Définir précisément les ambitions et les prérogatives de la police municipale au regard de celles des forces étatiques est indispensable. Pour faire face à des besoins ponctuels de renfort sécuritaires et pallier le manque de ressources qui peut en découler, tels que pour assurer la sécurité d’événements majeurs (festival, événement sportif, etc.), les décideurs publics sont amenés à faire appel à des sociétés privées qui viennent élargir le continuum de sécurité. Il faut alors que le recours à la sécurité privée s’inscrive dans un cadre clair et formalisé, aligné sur les missions des services nationaux ou locaux. En parallèle, il devient incontournable d’accompagner la gestion des projets de transformation numérique et organisationnelle grâce à des méthodologies agiles qui permettront de faire face à l’évolution permanente des réglementations, aux attentes politiques et citoyennes de résultats tangibles ainsi qu’à l’explosion du vivier technologique tout en assurant une acceptabilité sur le terrain de l’ensemble des agents.

Il s’agit également de renforcer et harmoniser la filière numérique au sein des institutions dans le but de créer des filières attractives, de former les agents, d’être à l’affût des dernières tendances du marché et de permettre le partage de bonnes pratiques, de retours d’expérience terrain qui permettront de répondre aux enjeux RH d’attractivité et de fidélisation.

La gestion de l’usager, notamment à l’aune de la crise sanitaire que nous traversons, questionne et exige une adaptation face aux nouvelles attentes de la population. Renforcer la confiance des citoyens et propulser les agents dans une nouvelle ère permise grâce aux outils en mobilité (Néo) et aux dispositifs numériques sont au coeur des enjeux.
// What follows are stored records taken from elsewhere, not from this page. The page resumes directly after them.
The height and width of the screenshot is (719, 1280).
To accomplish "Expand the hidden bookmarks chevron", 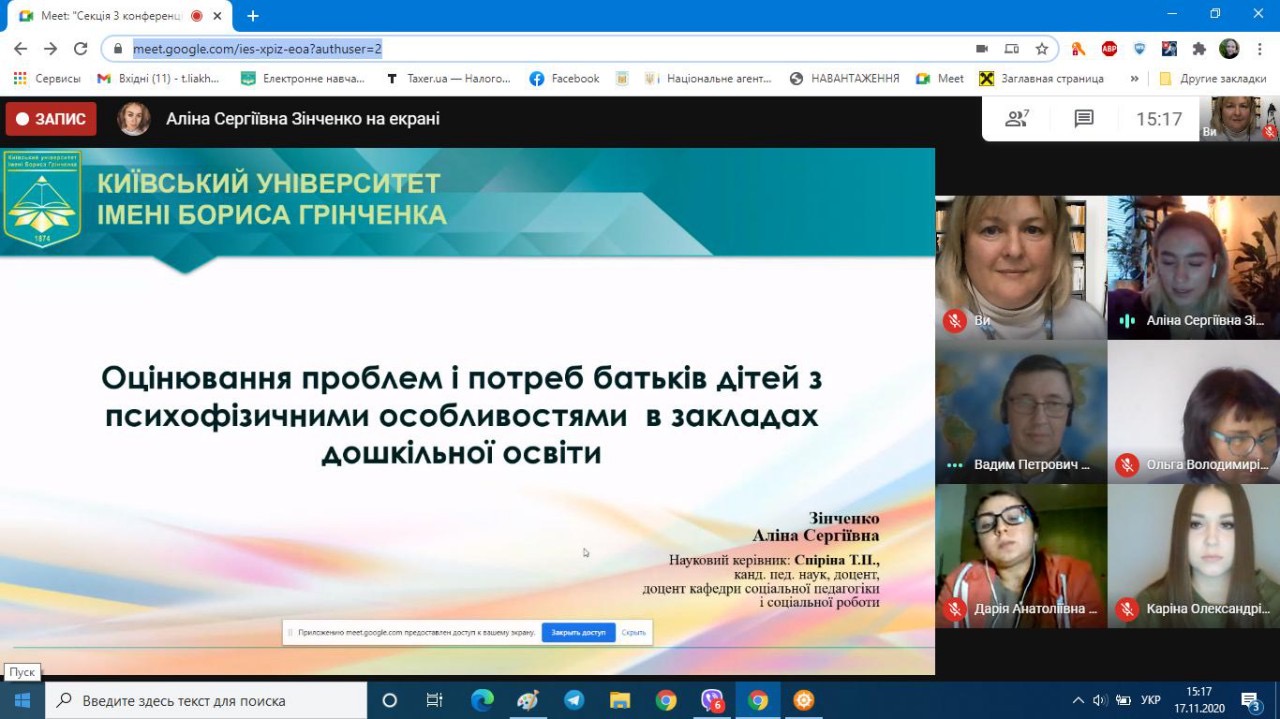I will pos(1134,78).
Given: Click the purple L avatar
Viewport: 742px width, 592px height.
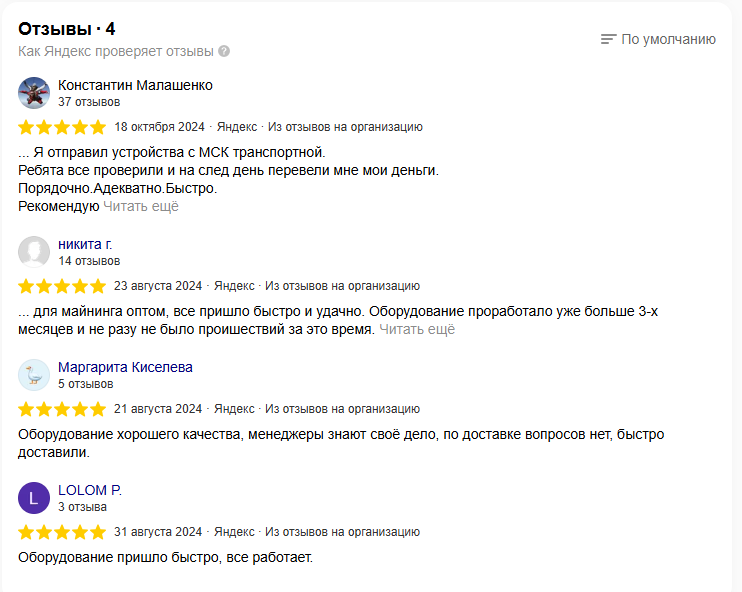Looking at the screenshot, I should click(x=34, y=497).
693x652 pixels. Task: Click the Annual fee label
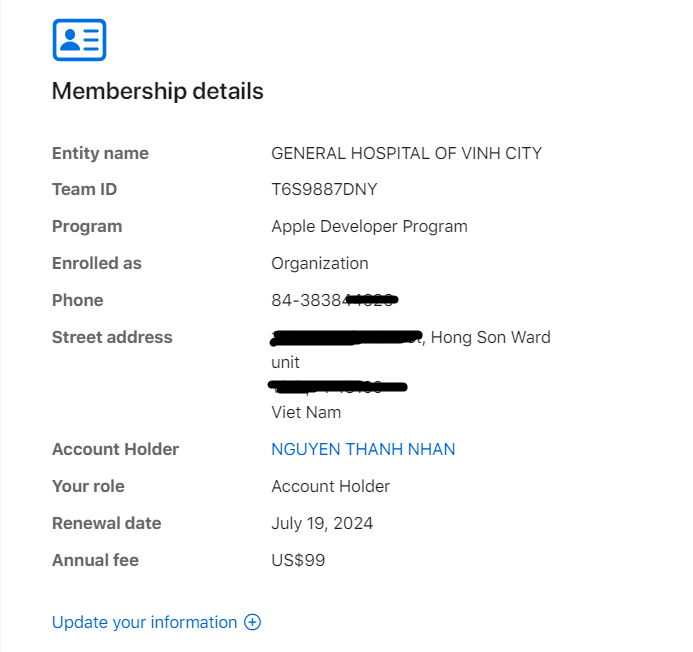point(95,560)
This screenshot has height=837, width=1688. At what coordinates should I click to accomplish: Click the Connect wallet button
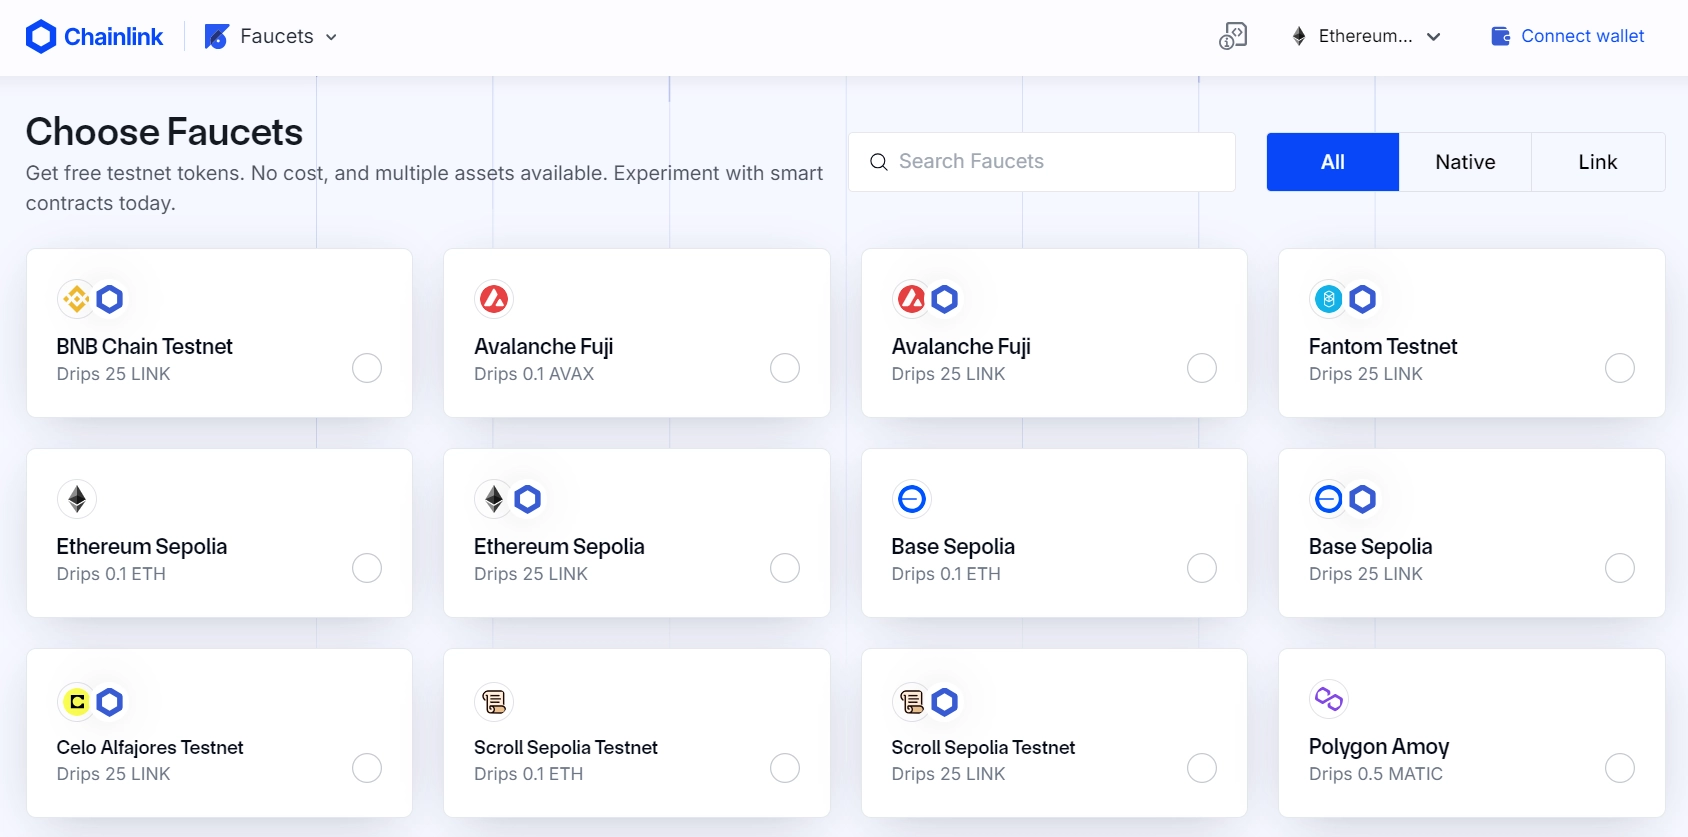1567,35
Cela implique d’accélérer l’usage du numérique et de concevoir de nouveaux outils au bénéfice des usagers permettant d’accéder à certains services de Police sans avoir à se déplacer physiquement (Tchat ou visioconférence avec un policier ou un gendarme, démarches en ligne, géolocalisation des points de contact les plus proches et temps d’attente en temps réel, information personnalisée, etc.).
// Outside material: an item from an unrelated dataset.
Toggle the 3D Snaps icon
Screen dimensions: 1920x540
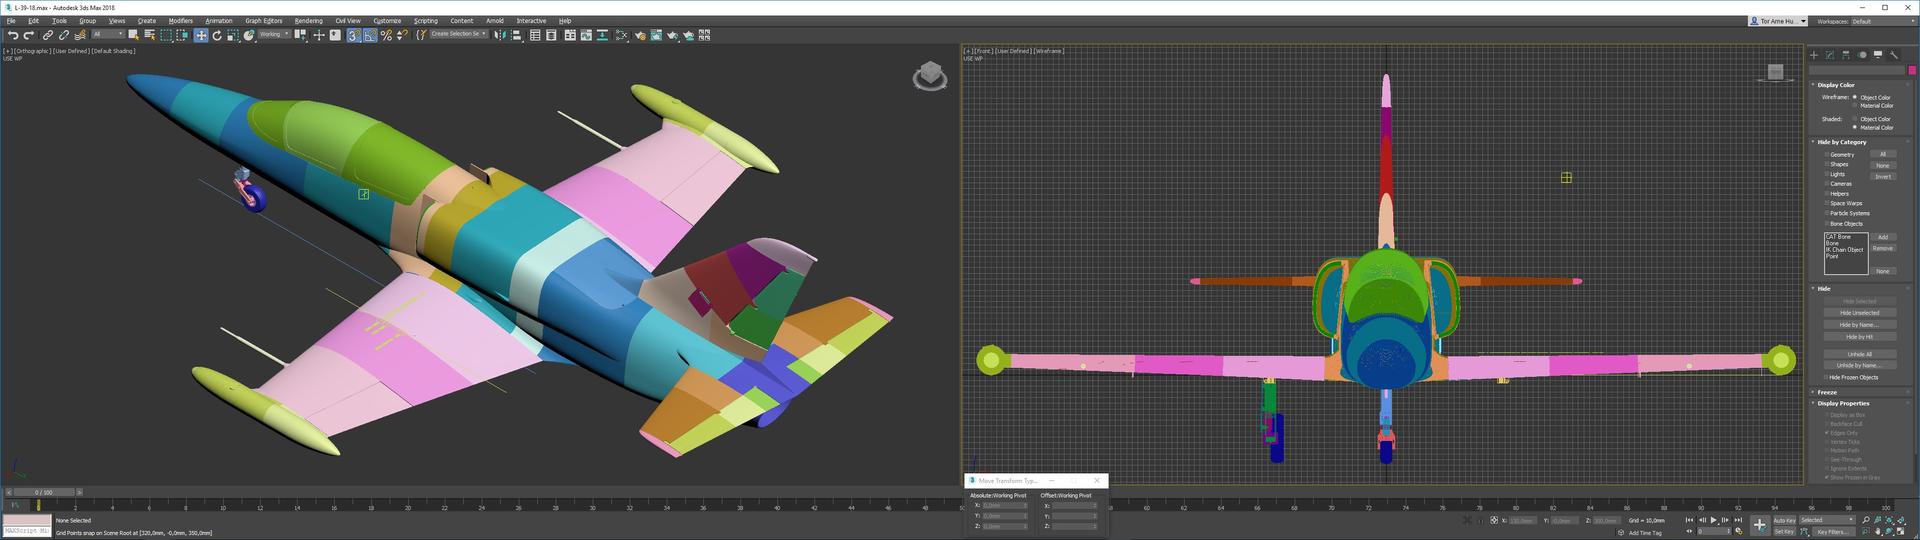click(354, 35)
Mais aussi de repenser le contact usager. Il s’agirait de permettre aux agents d’effectuer les mêmes tâches en mobilité qu’en commissariat ou brigade à travers par exemple des fonctionnalités équivalentes à celles accessibles en commissariat sur un terminal mobile pour les agents en mobilité (sorte de Neo augmenté permettant par exemple : enregistrement de plaintes, mains courantes, procuration, prise d’empreinte, etc.). Des dispositifs de commissariat itinérant pour aller à la rencontre des usagers en zones reculées pourraient aussi être étudiés.

Étant donné leur maillage territorial sans équivalent et leur contact avec les populations, les forces de sécurité pourraient également contribuer à la réduction de la fracture numérique en exerçant un rôle de soutien et de conseil dans les zones les plus reculées. En somme, l’objectif est de simplifier le quotidien des acteurs de la sécurité et leur dégager du temps pour être au plus près des usagers et se focaliser sur leur cœur de métier.

Les nouvelles technologies que sont l’IA, l’IoT, les Robots, la 5G, ou la Blockchain représentent de nouvelles opportunités dont les acteurs de la sécurité intérieure doivent pleinement se saisir afin d’être en capacité de répondre aux nouvelles menaces et aux attentes des citoyens. Pour autant, cela impose de réinterroger les doctrines d’emploi et nécessite de ce fait un accompagnement managérial fort pour que les technologies puissent être appréhendées par les agents et pleinement inscrites dans les nouveaux modes d’organisation des acteurs de la sécurité intérieure.

Cette nécessité d’évoluer à la fois sur le plan technologique et organisationnel amène également à interroger l’évolution de certaines réglementations eu égard aux limites législatives concernant par exemple l’usage de la vidéo, des drones ou encore de technologies de reconnaissance sur la voie publique, dans le but d’accélérer l’adoption technologique nécessaire à la construction de la « sécurité augmentée ». Enfin, véritable pierre angulaire de la sécurité, la formation associée aux nouveaux outils, équipements et dispositifs constitue un défi majeur à ne pas rater.